Updated: June 28, 2021 7:12:33 am
The Ministry of Culture Sunday said that a cap belonging to freedom fighter Subhash Chandra Bose had not gone missing from a display at the Red Fort — as was claimed by some on social media — and had been loaned out along with another two dozen-odd artefacts to the Victoria Memorial in Kolkata.
The rare personal belonging was gifted to Prime Minister Narendra Modi by the Bose family. In 2019, Modi had himself placed the distinctive triangular cap on a display unit at the Subash Chandra Bose museum while inaugurating it.
The Red Fort reopened recently for the first time after the January 26 farm agitation violence and pandemic-related lockdowns, following which visitors saw a number of empty display boxes.
Sources in the Ministry of Culture and the Archaeological Survey of India (ASI), the custodians of the museum, denied any artefacts were missing. “An exhibition was inaugurated at Victoria Memorial in Kolkata on January 23 this year to commemorate 125th birth anniversary of Netaji Subash Chandra Bose where these artefacts were displayed. These artefacts were loaned from Red Fort Museum by ASI to Victoria Memorial after following a proper procedure in which a formal MoU was signed between the two organisations. The MoU is valid for six months and further extendable by a year,” one source said.
Union Culture Minister Prahlad Patel in a tweet on Sunday night said: “Netaji Subhas Chandra Bose’s cap and his sword are completely safe. ASI has given 24 items related to Netaji on loan to Victoria Memorial Kolkata. These were given for the exhibition organized on the occasion of 125th birth anniversary of Netaji. Those are being brought back soon.”
Professor Kapil Kumar, Former Professor of History & Director, Centre for Freedom Struggle & Diaspora Studies,IGNOU, who has been the Chief Historian for four Museums at Red Fort, told The Indian Express, “Of the 80-90 artefacts that were displayed at the Netaji museum at Red Fort, more than 20 display boxes were suddenly found empty by visitors this week. There should have been a clear labelling on those units that the display has been moved temporarily.”

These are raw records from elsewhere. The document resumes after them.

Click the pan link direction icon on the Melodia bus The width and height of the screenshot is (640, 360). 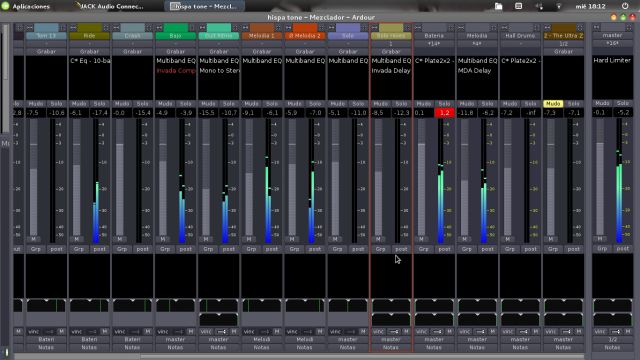click(x=481, y=331)
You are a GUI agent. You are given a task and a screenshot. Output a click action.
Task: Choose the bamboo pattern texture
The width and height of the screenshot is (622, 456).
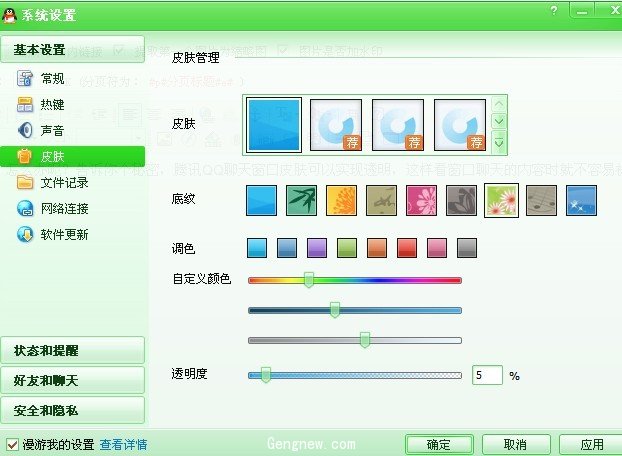(302, 200)
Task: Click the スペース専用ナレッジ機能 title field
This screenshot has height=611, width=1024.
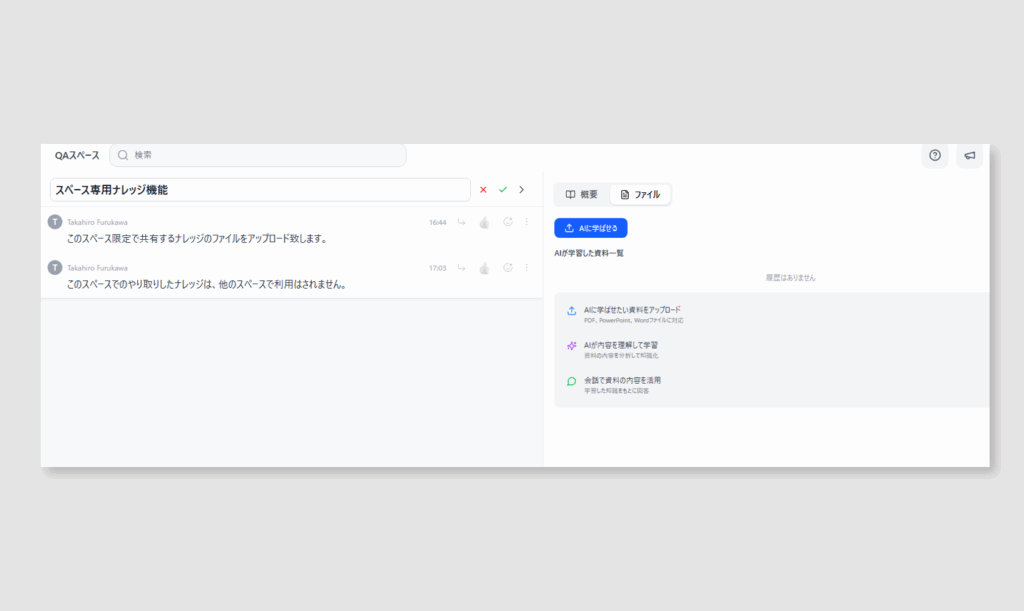Action: point(260,190)
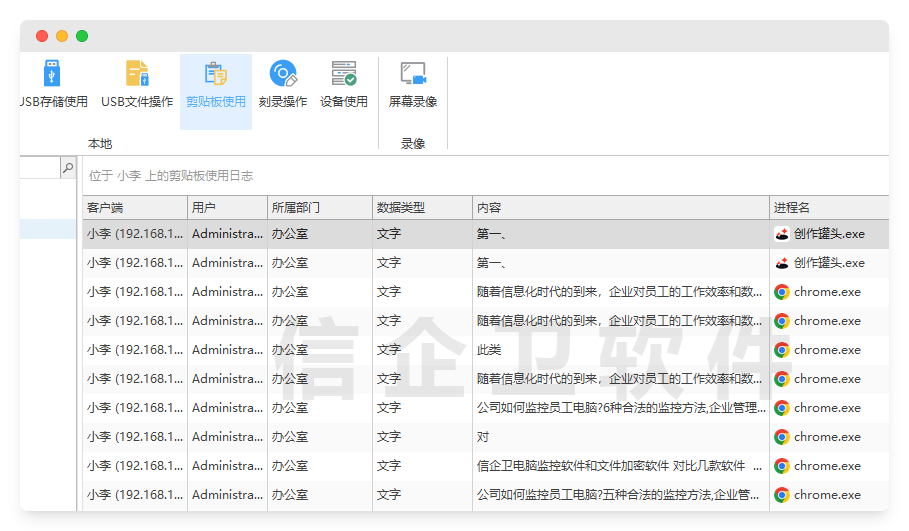909x531 pixels.
Task: Click the search magnifier icon
Action: pos(68,168)
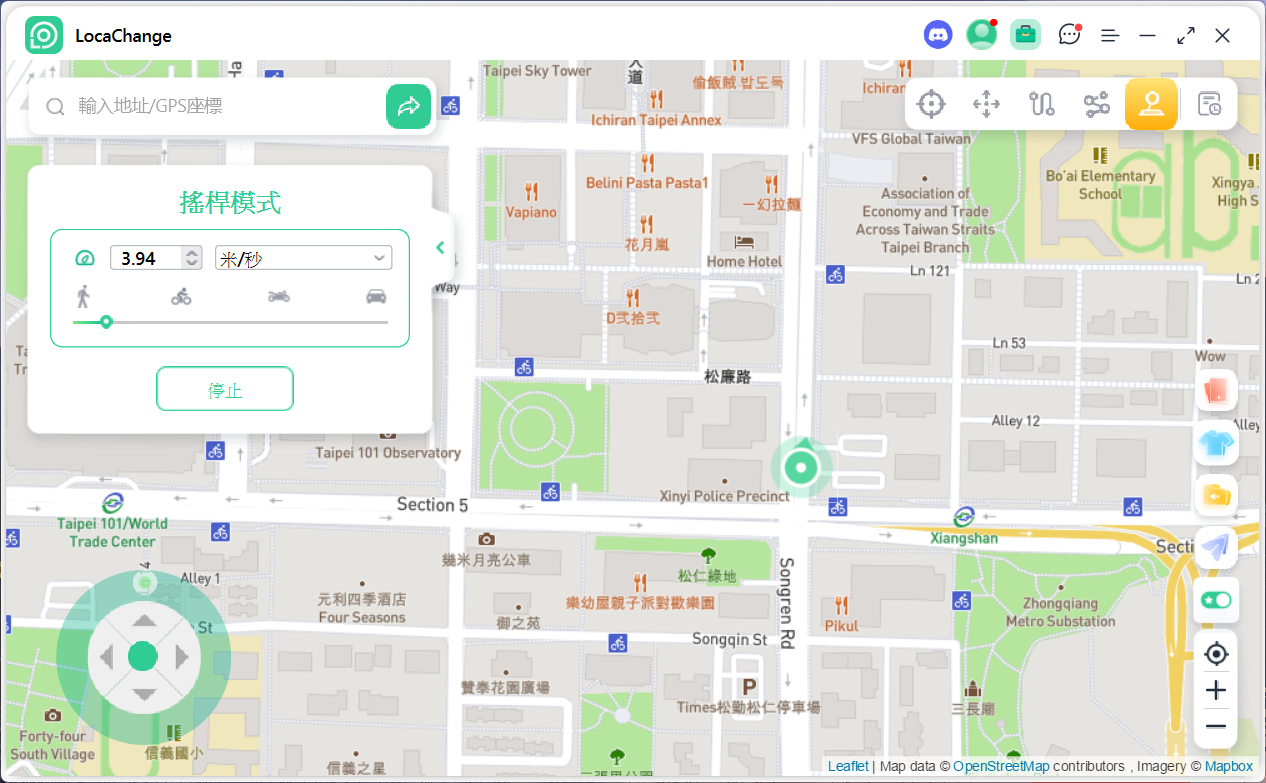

The Ministry of Culture said the transfer of exhibits was a regular procedure and all formalities were taken care of. “These artefacts were sent to Kolkata with proper escort and insurance. The loaning and borrowing of antiquities and exhibits are a regular exercise between museums. In this case, both ASI and Victoria Memorial Hall (VMH) are under the administrative control of the Ministry of Culture. During the loan period, ASI inspects the loaned objects. Next inspection of this is planned by ASI Kolkata Circle July 1, 2021, under a Deputy Superintending Archaeologist Chemist.”
Chandra Kumar Bose, the grandnephew of Netaji, expressed displeasure that the late freedom fighter’s cap had been “transferred to another place it was not meant to be at”. He tweeted: “#NetajisCapMissing Bose family had handed over #Netaji’s historic cap to Hon’ble PM-Shri @narendramodi ji to be kept at #RedFort Museum ¬ to be shifted around.Request Narendra Modiji to instruct placing cap in its original place.”

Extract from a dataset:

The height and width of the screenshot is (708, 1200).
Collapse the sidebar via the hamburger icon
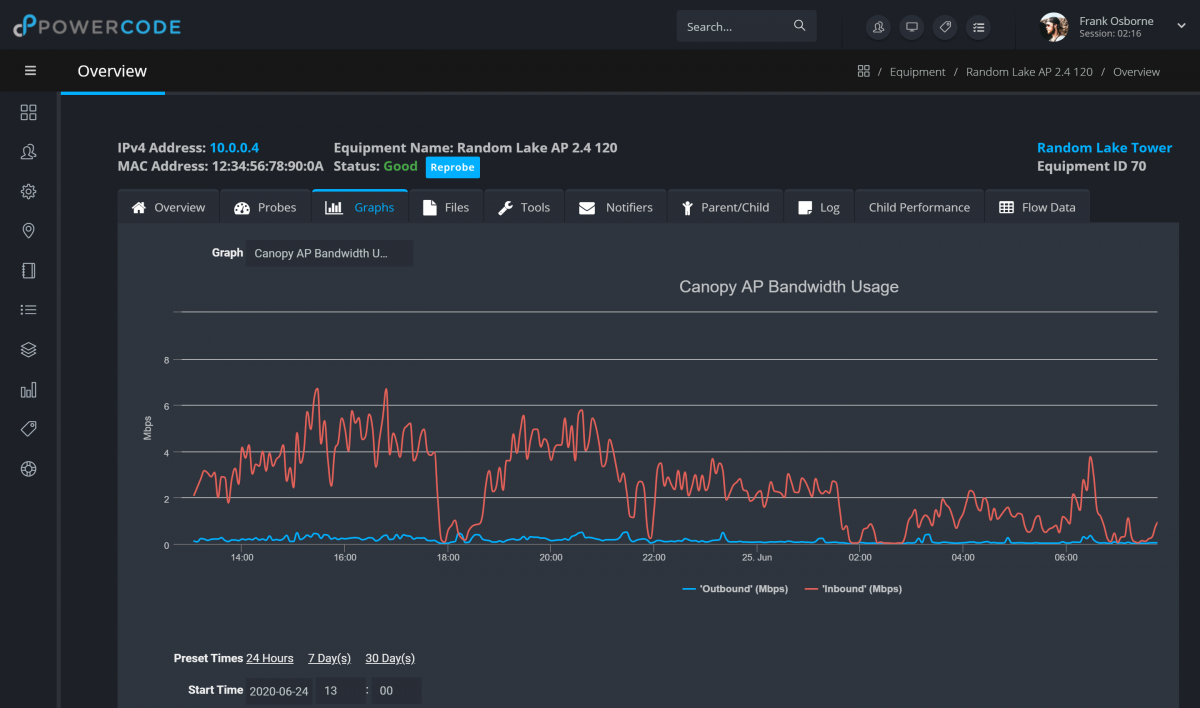(x=30, y=70)
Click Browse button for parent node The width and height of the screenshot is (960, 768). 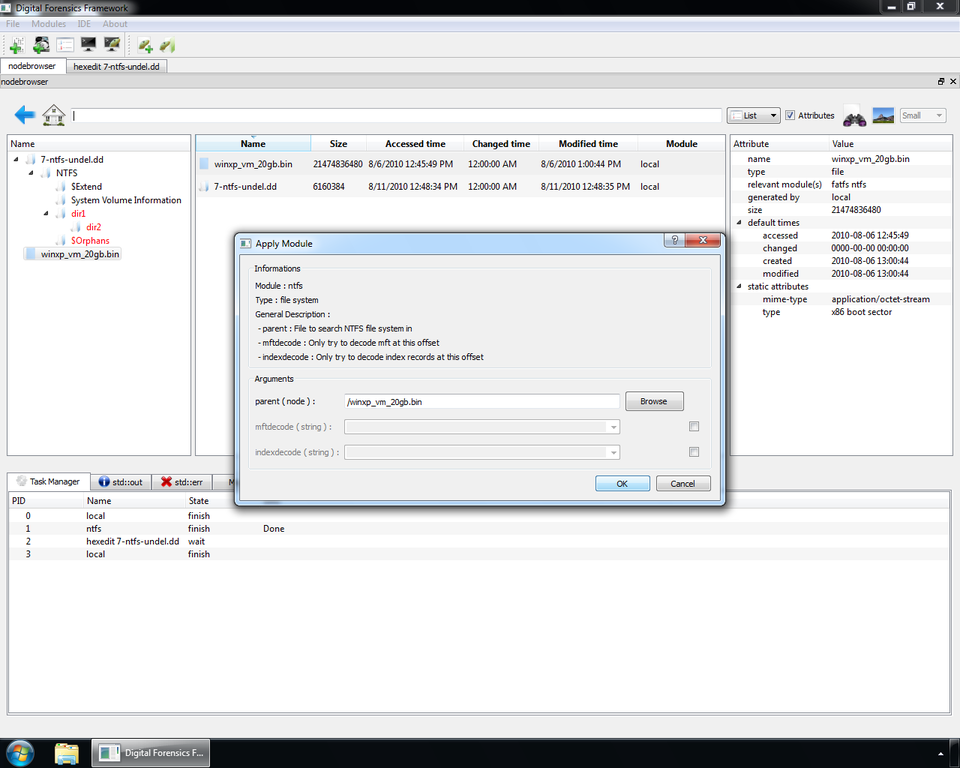654,401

It was on October 21, 2018, that Prime Minister Modi had laid the foundation stone for this museum, to mark the 75th anniversary of Azad Hind Government, formed by Netaji Subhash Chandra Bose. The museum was duly inaugurated by the PM on January 23, 2019, to mark Bose’ 122nd birth anniversary. It was part of the Kranti Mandir complex, a set of four museums. The complex includes Yaad-e-Jallian Museum on Jallianwala Bagh and World War 1, a Museum on 1857- India’s First War of Independence and Drishyakala- a Museum on Indian Art.